Finalement, la seule division qui a véritablement éclos sous la direction de Ballmer est la division Serveurs et outils. Moins emblématiques que Windows 8, Windows Server, SQL Server, Exchange et SharePoint (ainsi que leurs déclinaisons offertes sous forme de services en nuage) sont devenus des éléments incontournables du marché de l’informatique d’entreprise et représentaient près de 30% du CA de la firme au dernier trimestre et 38% de ses profits – Serveurs et Outils génère désormais plus de profits que Windows...

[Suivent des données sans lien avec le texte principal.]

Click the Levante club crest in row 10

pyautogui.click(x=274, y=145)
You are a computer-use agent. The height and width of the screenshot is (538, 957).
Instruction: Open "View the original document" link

L’annonce que 14 ans de gouvernance de Steve Ballmer devraient donc prochainement s’achever a donc été plutôt bien accueillie, notamment par les marchés financiers qui ont fait bondir l’action Microsoft de près de 9%. Microsoft a formé un comité pour chercher à son bouillonnant patron et futur retraité un successeur. Le comité est piloté par John Thompson (ex IBM, ex CEO de Symantec) par Bill Gates ( que l’on ne présente plus), par Steve Luczo (ex-CEO de Seagate) et par Chuck Noski (ex président et COO de Hugues Electronics et ex-directeur financier d’AT&T puis de Northrop Grumman). Il sera épaulé par le cabinet de recrutement Heidrick & Struggles International.